#DiscoverIndies is a great idea by indiegamerchick. Basically, the first Friday of every month, I will be showcasing an indie game I had never heard of before. In this section, you won’t find any review scores or verdicts because every game I showcase here is something I think is worthy of attention and should be bought and played.
My #DiscoverIndies choice for the month of January is Warp Glider. It’s a small but addicting game created by Mole Eyes Entertainment and its available on Steam for the super low price of $0.99 cents. That’s right, less than one US dollar bill.
Warp Glider is an arcade game in its purest form. A simple concept that has a well-executed design and is addictive and fun to play. You control a glide craft and the goal is to collect as much energy as possible while avoiding obstacles such as meteors, black holes and a wide variety of enemy ships known as bandits. The more energy you collect in a single run, the more the game throws at you. If you crash and die, you start over in a true arcade fashion. No coins required though!
You start the game by picking a glider. At first, you have a single craft, but you can unlock a second one by completing a high scoring run. From there, you control a glider from a top-down perspective on a single screen. I hooked up an Xbox One controller to play Warp Glider, and it controlled like a dream. Very slick and responsive.
The controls are simple, you turn it and move it forward with one stick, and you have a button that boosts your speed, the more you tap the boost, the faster you move. Your craft and the bandits have some physical qualities in the world. Your movement is affected by momentum and inertia, and it’s up to you to work it into your advantage.
If you exit on one side of the screen, you reappear on the other side symmetrically, Pac-man style
You don’t have any weapons per se, but you aren’t defenseless either. You have to be creative in how you dispatch the bandits. While not required, culling a number of them can buy you some time to collect more energy. The bandits have a physical presence too, you can lead them into asteroids, black holes and even the projectiles of other bandits.

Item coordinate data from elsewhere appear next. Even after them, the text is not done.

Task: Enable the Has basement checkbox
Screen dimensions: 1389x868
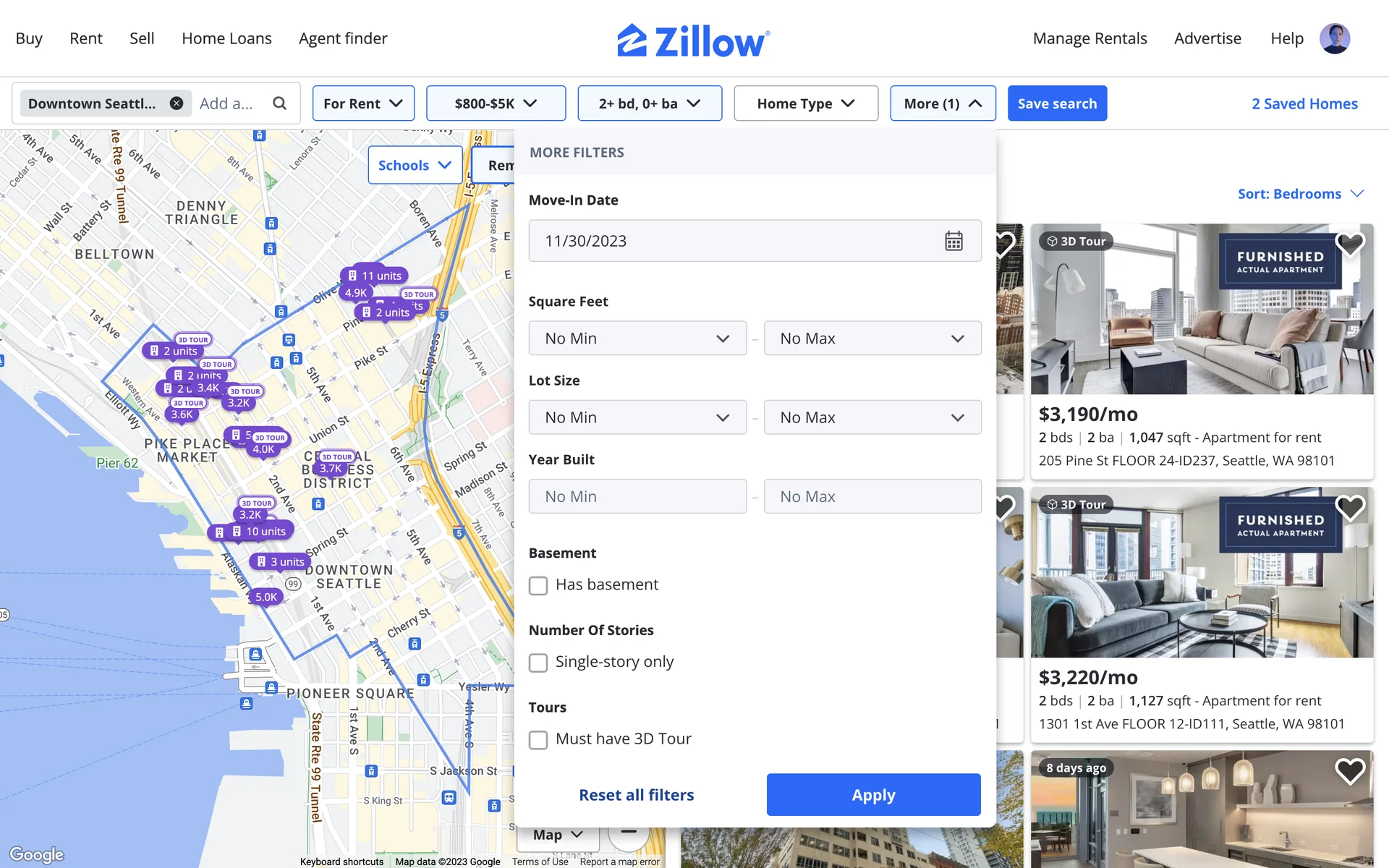Action: tap(538, 585)
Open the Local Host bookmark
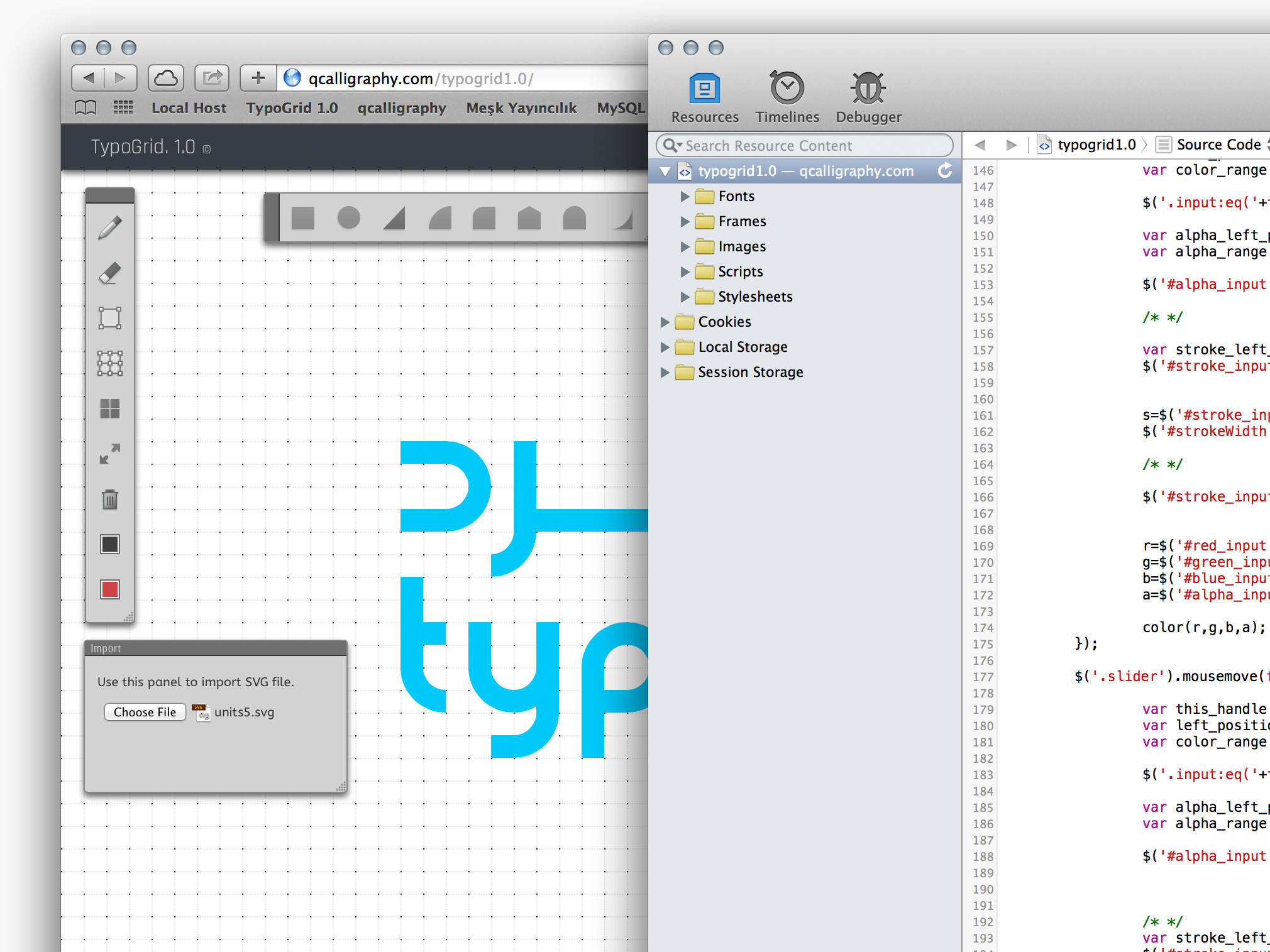Screen dimensions: 1270x952 coord(189,108)
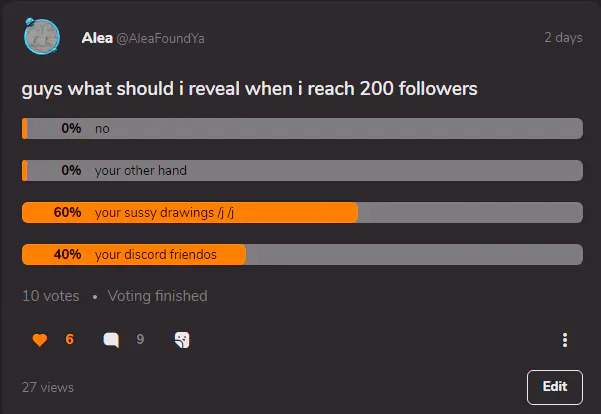
Task: Click the share sticker icon
Action: click(182, 340)
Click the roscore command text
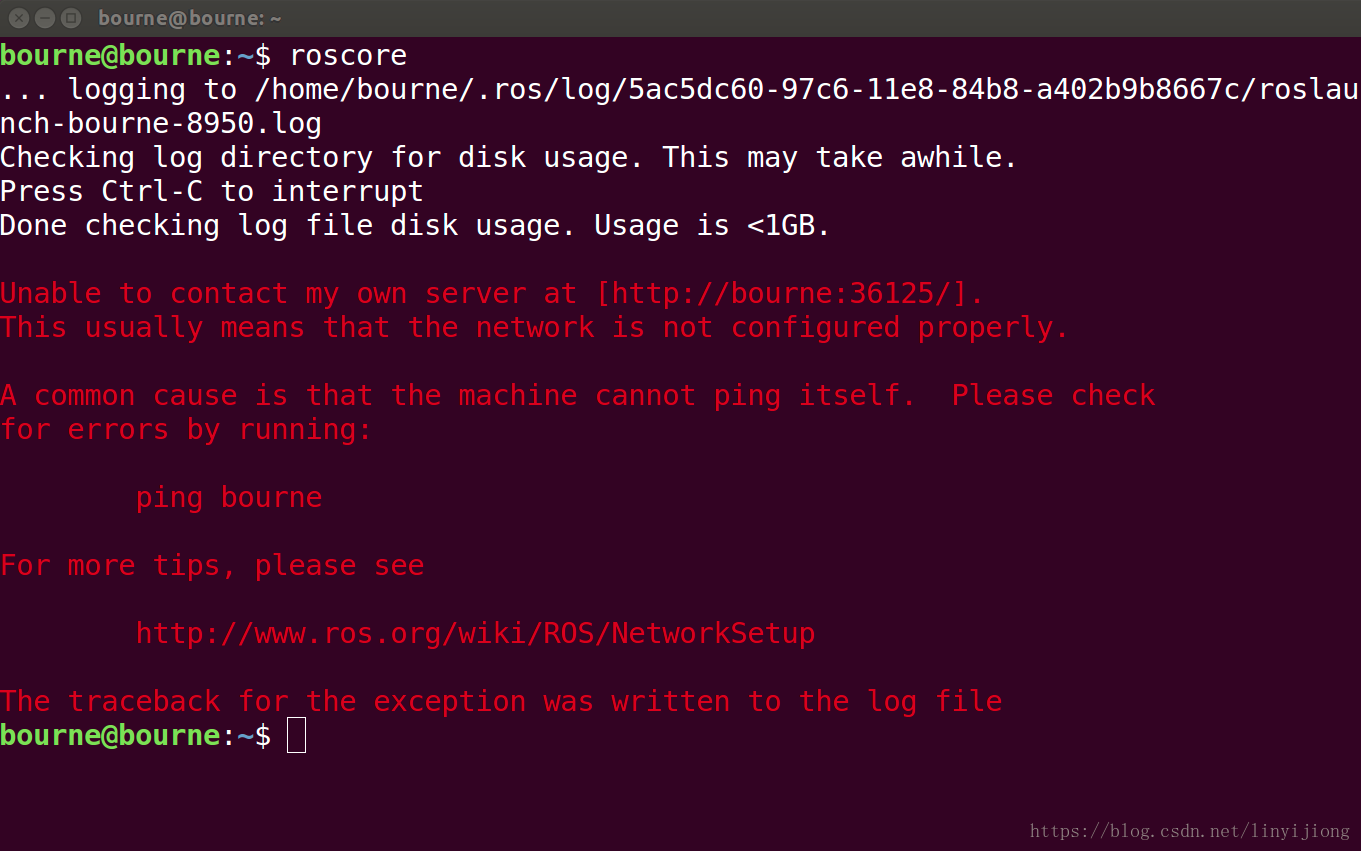Screen dimensions: 1361x851 (x=347, y=55)
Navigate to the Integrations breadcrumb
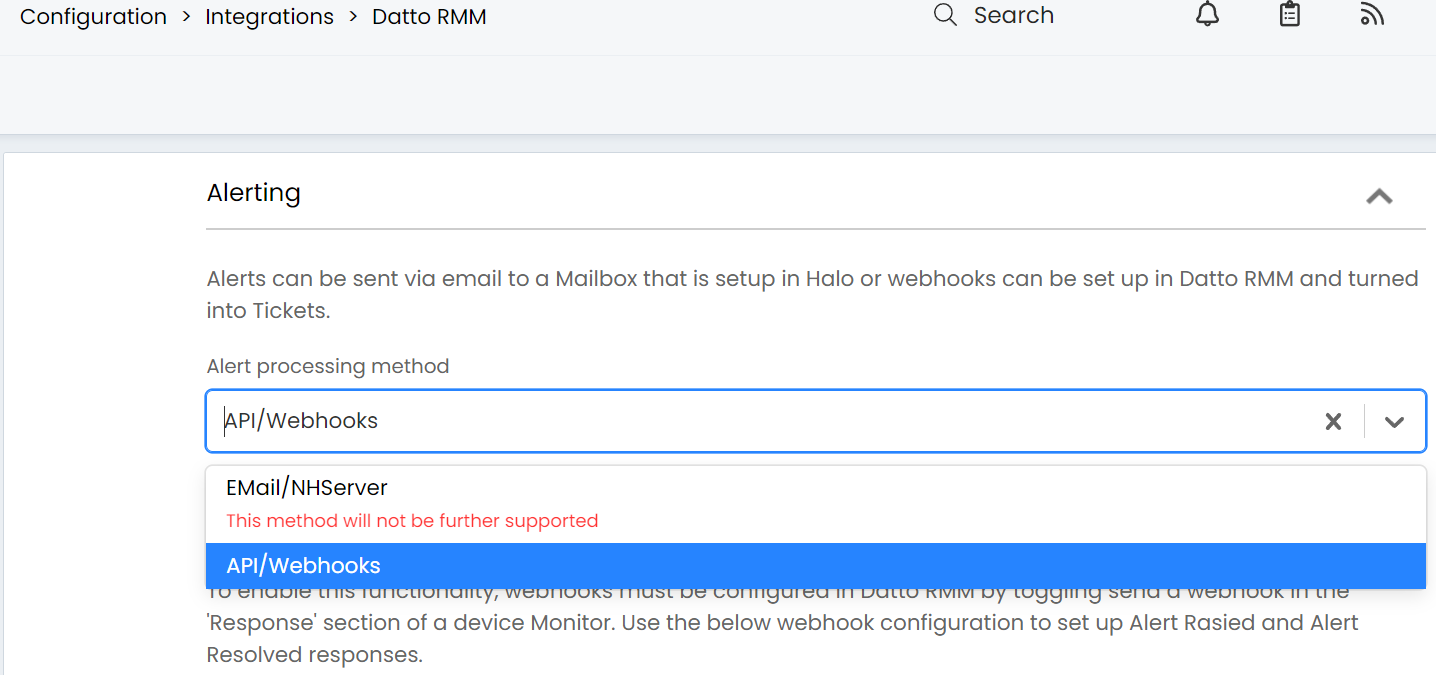This screenshot has width=1436, height=675. coord(269,17)
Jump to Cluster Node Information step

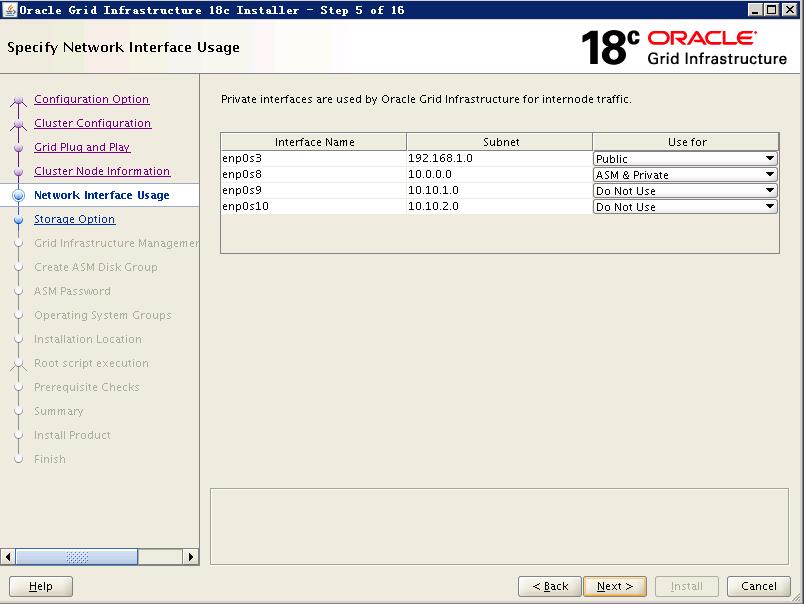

You also pick up temporary power-ups, these can imbue your glider with a variety of useful boons. Such as making you faster, granting a shield or firing a missile at nearby bandits. The power-ups tend to do more than what is immediately obvious. For example, a shield will protect you from damage. But it also makes you a battering ram capable of destroying bandits by flying into them. One power-up creates two orbs that spiral around you, I found that I could spin my glider and essentially turn them into a flail to strike bandit ships with.
I was delighted when I found out that a power-up that magnetically shoves away foes, could be used to send them spiraling into each other, causing a chain reaction of ship collisions and mayhem.
The bandits themselves are also varied, each one follows its own movement and attack patterns. Some of them skirt the outside of the edges of the screen, others chase you directly, while others seem to go for the energy you are collecting. Bandits are all subject to hazards that you are. They can be destroyed by asteroids, caught in the slowing cold trail of ice meteors, sucked into a black hole and more.
The game looks really good visually, the ships have good detail, but the particle effects, in particular, are eye-catching. They burst, dazzle and flow around in wisps and gusts beautifully. Yet, they never become so overwhelming as to obscure your screen and make it hard to play.
The game has an old-school addictiveness to it. Every time you die, you tell yourself, one more try and play again, attempting to beat your old high score. It’s not packed with a carrot on stick incentives, slowly feeding you endorphin boosts until the next piece of candy. It’s just pure, simple and fun. It is extremely challenging but fair in its difficulty and keeps you coming back for more.
It’s a small indie title to be sure, but it’s well made, looks pretty and is way more fun than I was first expecting. The music is pretty catchy too.
The game costs less than a candy bar and that’s not much to us gamers. But numbers add up and with enough people, it could mean the world to its sole developer. I challenge you to buy the game and try and get a score of 100. That’s 100 energy orbs collected in a single run. I haven’t been able to do it yet, but I’m sure trying. If you do pick it, and you like it, be sure to leave a Steam review on its store page. That’s super important for these hidden gems to be discovered.